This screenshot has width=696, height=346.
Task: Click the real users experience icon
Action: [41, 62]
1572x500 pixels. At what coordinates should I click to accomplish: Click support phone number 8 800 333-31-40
****************
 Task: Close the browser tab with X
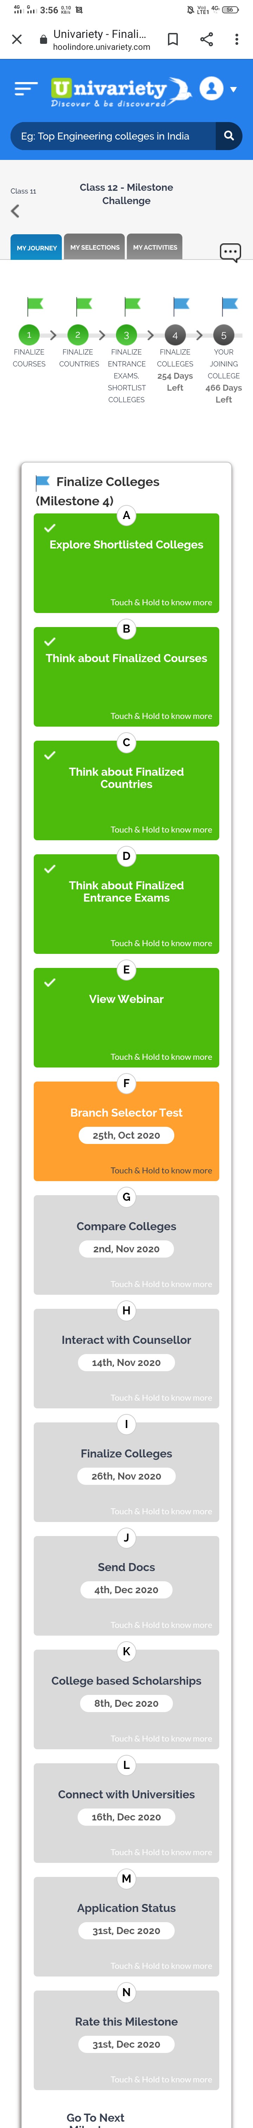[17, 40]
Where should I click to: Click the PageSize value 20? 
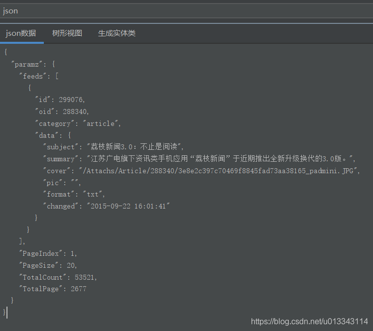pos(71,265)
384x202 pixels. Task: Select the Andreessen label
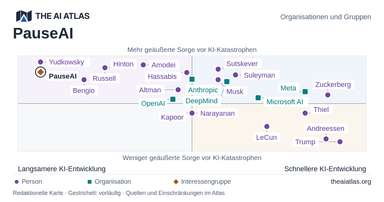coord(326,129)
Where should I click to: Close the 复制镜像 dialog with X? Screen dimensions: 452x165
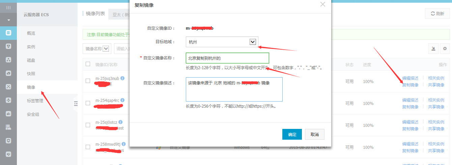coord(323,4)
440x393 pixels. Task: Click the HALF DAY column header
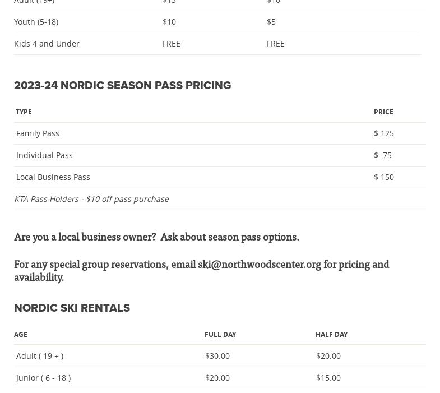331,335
****************
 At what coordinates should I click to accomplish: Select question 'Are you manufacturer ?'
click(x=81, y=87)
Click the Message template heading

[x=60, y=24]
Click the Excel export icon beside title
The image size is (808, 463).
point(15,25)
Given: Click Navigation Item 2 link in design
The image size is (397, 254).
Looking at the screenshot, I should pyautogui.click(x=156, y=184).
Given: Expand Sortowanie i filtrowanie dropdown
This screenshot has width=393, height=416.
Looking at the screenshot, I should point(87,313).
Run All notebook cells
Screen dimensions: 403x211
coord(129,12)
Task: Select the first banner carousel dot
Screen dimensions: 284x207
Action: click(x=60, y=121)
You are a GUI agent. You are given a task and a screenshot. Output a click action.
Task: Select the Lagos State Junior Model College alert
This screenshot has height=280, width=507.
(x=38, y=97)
****************
**ASSIGNMENT:** In the listing above, start at the line with "The image size is (397, 254).", go on through the line with "Task: Select the first banner carousel dot", and copy each of those lines exactly; leave out all the rest.

**THE COMPLETED TASK:**
The image size is (397, 254).
Looking at the screenshot, I should pyautogui.click(x=156, y=184).
Given: Expand Sortowanie i filtrowanie dropdown
This screenshot has width=393, height=416.
Looking at the screenshot, I should point(87,313).
Run All notebook cells
Screen dimensions: 403x211
coord(129,12)
Task: Select the first banner carousel dot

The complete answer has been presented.